An Admirable HABIT of Leadership: Understanding the HUMANITY of Those You Serve
BRIAN JOHNSON-Harmony Village Apartments Resident
When Brian first moved into Harmony Village, a Habitat for Humanity HomeKey Project, he was concerned it would be much like other affordable housing communities he had lived in. Brian has a kind heart, an innocent demeanor and a learning disability that has left him feeling like a target in the low-income housing projects. It had been a long time since he had felt safe and he states that he feels at peace at Harmony Village knowing that crime can’t get out of control and that his neighbors are working toward a better future.
Growing up, Brian had a loving mother but an incredibly abusive father. Then, at eight years old, he woke one morning to find EMTs in his living room and his mother’s body on a gurney. Brian explains that his learning disability made it difficult for him to put the scene pieces together; his mother was gone.
Shortly after his mother’s passing, Brian went into Foster Care, until his father discovered he could collect money from his mother’s Social Security with custodial rights. Unfortunately, the funds received went straight to drugs, and with his mother gone, the abuse in the home intensified. The physical abuse endured is being medically addressed to this day and enlightens those in question on the need for low-income housing, with supportive services for many of our residents.

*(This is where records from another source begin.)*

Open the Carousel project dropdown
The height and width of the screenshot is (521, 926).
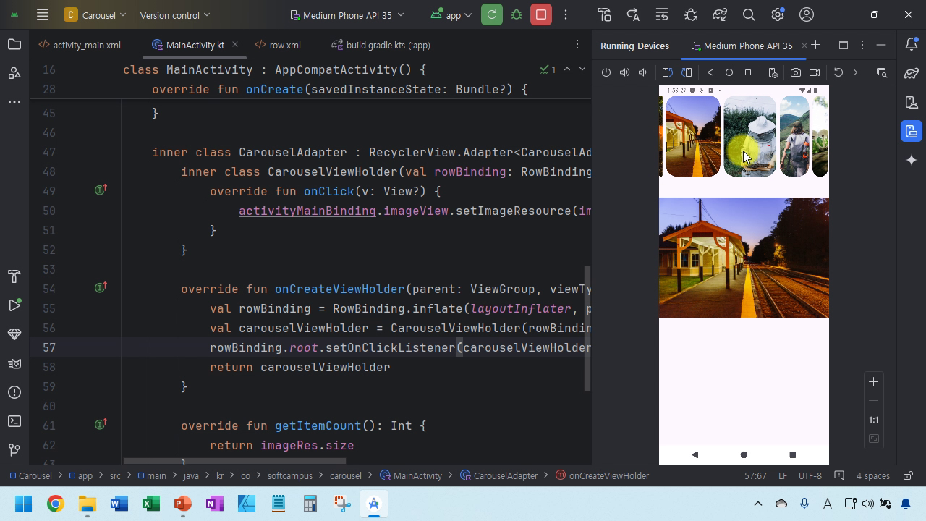tap(95, 14)
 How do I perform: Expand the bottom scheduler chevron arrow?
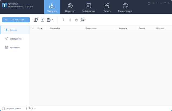[x=35, y=108]
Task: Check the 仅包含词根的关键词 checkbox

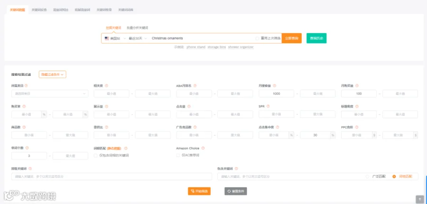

A few years ago, Brian discovered that the extended abuse had caused severe issues in his abdomen, after an episode where he collapsed during his shift as a security guard. He was going to require multiple, extensive surgeries with a long road to recovery. A recovery that required stable housing and supportive services.
Brian explained that because he had always been a nice guy, people he met would let him stay on their couches. He had only been literally homeless in high school, for a brief period of time between when his father kicked him out and when he was able to stay with an elderly couple, who sheltered him for 16 years. When the couple passed away, he relied on friends’ couches and even received help getting an apartment; however, he could not afford the high monthly rents on disability and felt unsafe in low-income housing.
Brian moved into Harmony Village on August 2, 2021. He has become a vital community member and has found a comfortable place to feel safe. He attends meetings held by Sutter County Health and Human Services and Harmony residents, is helping to form a pet committee, and even joined Habitat for Humanity Yuba/Sutter staff during the Marysville Christmas Parade to pass out candy to all the community (pictured).
If you ask Brian what he is the happiest about it, without a doubt, it would be Buddy. With the security of having his own place to call home, he could finally get a companion dog. Buddy may be one of the luckiest and loved little Chihuahua/mix pups we have ever seen. Brian takes pride in how he loves and cares for little Buddy, and the regular walks he said are helping to lose the last bit of weight needed for the 10-hour surgery required to repair the physical trauma of his childhood.
He said that his neighbors at Harmony have promised to walk Buddy, bring meals, or help in whatever way he needs, while Brian recovers from surgery. Brian was hoping to find online classes to take while he recovers but hasn’t found any designed for those with learning disabilities. He wants to do something that helps people, but knows he may not be employable again, based on his medical issues and learning disabilities
Brian also attended roundtable discussions hosted by Habitat and the Yuba-Sutter Chamber of Commerce for homeowners near the proposed HomeKey #2 project. Brian was disheartened to hear what public perception was of himself and of his neighbors, but it inspired him to help create understanding to change it. He hopes to share his story and help the surrounding Yuba/Sutter Community understand why permanent-supportive, low-income housing like Harmony Village, made possible with HomeKey funding, is a solution to genuinely solving our homeless problem.
When asked what he enjoys the most about Harmony Village, as you can guess, Buddy was the first answer-but he had more to say: “This place is lovely. I can get real help now, and I have a home of my own. My IHSS worker comes a few times a week, and I don’t feel like I will die on a couch. I really like the staff and doing things in the community, like the parade…”
“…I’m happy now. I have always been nice, but I haven’t always been happy.”
“This place is lovely. I can get real help now, and I have a home of my own. My IHHS worker comes a few times a week, and I don’t feel like I will die on a couch. I really like the staff and doing things in the community, like the parade…” “…I’m happy now. I have always been nice, but I haven’t always been happy.”